I wanted to share this, since accessibility is the big topic lately. Read the article (with link to complaint) over at the NFB site
But, I also ride the rail on this stuff. I am always bothered by the way groups go about this, for example:
"The number and scope of the accessibility problems at Penn State demonstrate the institution’s blatant—and unlawful—lack of regard for
the equal education of its blind students and failure to accommodate its
blind faculty members and employees."
No, that's not what it demonstrates. It demonstrates how effing hard it is to make stuff "universally" accessible. They say it like Penn State is out to cut blind people off at the knees, no pun intended. No doubt some issues could be solved with a little consideration, but at the same time these groups need to understand how much effort it takes, and how we are equipped to deal with that.
"Penn State utilizes the ANGEL course management system. ANGEL is an integral part of the learning and teaching experience at Penn State that
allows students and professors to interact with each other online and
perform various course-related functions. This course management
software is almost completely inaccessible to blind users."
I find that interesting, since we use ANGEL, and I know it has a "508 mode." But, that's beside the point. I really think there's an important accessibility question the government needs to answer, and that's how far are we supposed to disadvantage everyone else for the sake of the special needs? Example: we stream commencement, as do many of you. But we will not be live captioning it. We're simply in no way equipped to do that. But why should we be expected to deny access to the service to everyone if we can't also offer it to an extremely small portion of our audience?
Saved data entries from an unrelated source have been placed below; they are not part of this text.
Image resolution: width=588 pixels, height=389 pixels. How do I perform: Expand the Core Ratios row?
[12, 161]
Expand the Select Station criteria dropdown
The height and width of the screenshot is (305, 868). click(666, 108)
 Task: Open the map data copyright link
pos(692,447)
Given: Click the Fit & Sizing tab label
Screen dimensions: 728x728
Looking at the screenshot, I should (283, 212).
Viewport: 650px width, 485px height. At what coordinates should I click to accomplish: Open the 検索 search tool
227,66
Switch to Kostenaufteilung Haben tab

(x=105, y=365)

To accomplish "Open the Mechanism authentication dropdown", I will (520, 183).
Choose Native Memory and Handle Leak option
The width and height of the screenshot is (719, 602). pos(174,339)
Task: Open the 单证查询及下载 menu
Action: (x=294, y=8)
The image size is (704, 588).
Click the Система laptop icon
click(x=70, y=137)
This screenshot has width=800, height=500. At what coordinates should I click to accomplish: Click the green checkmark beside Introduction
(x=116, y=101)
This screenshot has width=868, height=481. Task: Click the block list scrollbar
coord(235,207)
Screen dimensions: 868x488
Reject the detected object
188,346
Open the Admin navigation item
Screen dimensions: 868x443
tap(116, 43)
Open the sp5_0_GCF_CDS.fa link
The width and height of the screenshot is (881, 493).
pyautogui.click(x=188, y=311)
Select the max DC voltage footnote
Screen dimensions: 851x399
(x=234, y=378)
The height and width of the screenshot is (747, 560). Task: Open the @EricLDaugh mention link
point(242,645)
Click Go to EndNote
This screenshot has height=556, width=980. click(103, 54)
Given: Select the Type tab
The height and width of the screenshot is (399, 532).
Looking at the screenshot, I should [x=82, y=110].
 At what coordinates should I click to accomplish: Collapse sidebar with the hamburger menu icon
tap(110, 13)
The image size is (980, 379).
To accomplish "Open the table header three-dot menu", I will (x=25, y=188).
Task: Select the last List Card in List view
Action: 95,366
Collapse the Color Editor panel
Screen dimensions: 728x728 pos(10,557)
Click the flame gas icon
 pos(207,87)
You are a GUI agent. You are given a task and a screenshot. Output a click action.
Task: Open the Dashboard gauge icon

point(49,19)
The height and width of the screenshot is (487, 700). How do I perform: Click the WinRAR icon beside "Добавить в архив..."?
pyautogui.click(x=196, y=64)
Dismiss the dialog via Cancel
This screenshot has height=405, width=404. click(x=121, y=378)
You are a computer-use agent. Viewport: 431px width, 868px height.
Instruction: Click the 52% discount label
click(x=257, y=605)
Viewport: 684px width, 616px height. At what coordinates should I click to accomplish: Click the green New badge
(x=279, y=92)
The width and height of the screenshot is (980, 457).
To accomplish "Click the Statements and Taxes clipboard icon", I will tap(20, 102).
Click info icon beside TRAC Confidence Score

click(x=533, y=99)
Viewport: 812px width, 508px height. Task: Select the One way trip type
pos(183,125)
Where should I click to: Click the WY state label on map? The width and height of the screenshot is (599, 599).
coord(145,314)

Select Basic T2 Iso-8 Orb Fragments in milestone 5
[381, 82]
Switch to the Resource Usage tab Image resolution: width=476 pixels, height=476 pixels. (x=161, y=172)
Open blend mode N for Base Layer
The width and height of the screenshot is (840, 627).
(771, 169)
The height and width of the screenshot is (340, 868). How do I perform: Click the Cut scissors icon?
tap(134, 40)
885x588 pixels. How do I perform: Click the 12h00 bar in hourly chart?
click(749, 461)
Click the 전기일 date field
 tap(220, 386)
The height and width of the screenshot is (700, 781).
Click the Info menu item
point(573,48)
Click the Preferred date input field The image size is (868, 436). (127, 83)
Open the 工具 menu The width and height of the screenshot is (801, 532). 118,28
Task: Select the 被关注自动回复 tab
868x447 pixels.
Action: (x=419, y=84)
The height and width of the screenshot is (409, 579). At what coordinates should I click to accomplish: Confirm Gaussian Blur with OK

I'm not making excuses, as many will tell you I'm a HUGE #a11y proponent. Penn State likely took some shortcuts that they'll need to answer for. At the same time, I wish the other side had a bit more understanding. What do you think? Have you talked with your state officials at all about these kinds of issues? We are actively documenting our issues and what is being done to solve them (or in most cases, why we're not). Is "we don't have the resources to solve problems X, Y, and Z" a valid excuse? Should we all be shutting down our ANGELs and Blackboards? I think the obvious answer is no, but it would seem to be leaving us open for lawsuit, does it not?